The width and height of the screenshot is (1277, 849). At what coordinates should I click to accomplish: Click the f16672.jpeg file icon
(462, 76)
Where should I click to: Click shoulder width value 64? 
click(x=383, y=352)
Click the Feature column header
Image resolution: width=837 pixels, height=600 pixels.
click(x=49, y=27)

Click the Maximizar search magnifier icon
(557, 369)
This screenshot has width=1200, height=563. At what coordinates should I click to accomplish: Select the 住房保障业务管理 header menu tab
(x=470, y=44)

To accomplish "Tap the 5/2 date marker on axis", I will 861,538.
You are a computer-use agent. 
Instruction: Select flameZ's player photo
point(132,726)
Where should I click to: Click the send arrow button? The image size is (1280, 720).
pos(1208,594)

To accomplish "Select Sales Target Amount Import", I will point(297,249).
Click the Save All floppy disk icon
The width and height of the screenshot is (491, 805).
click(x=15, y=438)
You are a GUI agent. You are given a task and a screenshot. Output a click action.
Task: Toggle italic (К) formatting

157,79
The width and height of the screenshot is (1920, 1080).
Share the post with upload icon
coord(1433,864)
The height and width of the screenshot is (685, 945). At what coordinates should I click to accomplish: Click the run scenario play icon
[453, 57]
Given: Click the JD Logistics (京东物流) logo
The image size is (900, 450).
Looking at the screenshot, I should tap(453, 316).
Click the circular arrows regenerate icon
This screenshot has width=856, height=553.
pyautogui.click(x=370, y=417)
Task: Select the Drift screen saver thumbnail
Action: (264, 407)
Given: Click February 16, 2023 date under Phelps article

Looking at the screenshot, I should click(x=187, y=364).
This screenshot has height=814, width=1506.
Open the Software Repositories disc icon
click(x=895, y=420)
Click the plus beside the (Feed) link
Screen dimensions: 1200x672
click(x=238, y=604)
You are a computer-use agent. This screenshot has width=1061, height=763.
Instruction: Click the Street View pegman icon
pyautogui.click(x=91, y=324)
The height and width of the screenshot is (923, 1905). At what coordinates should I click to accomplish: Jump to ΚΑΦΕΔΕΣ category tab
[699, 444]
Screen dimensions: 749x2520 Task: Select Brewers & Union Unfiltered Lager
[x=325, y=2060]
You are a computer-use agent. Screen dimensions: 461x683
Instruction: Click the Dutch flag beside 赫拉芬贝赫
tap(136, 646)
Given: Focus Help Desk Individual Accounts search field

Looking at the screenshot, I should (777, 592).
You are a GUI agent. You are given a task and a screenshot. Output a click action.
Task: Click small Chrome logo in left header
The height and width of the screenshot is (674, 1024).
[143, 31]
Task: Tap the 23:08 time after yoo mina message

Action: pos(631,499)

━━━━

Problem to work on:
Output the line holding "Instruction: Click the Dutch", then every later line through the end of the records above, exactly as given and nothing else.

Result of this exercise:
Instruction: Click the Dutch flag beside 赫拉芬贝赫
tap(136, 646)
Given: Focus Help Desk Individual Accounts search field

Looking at the screenshot, I should (777, 592).
You are a GUI agent. You are given a task and a screenshot. Output a click action.
Task: Click small Chrome logo in left header
The height and width of the screenshot is (674, 1024).
[143, 31]
Task: Tap the 23:08 time after yoo mina message

Action: pos(631,499)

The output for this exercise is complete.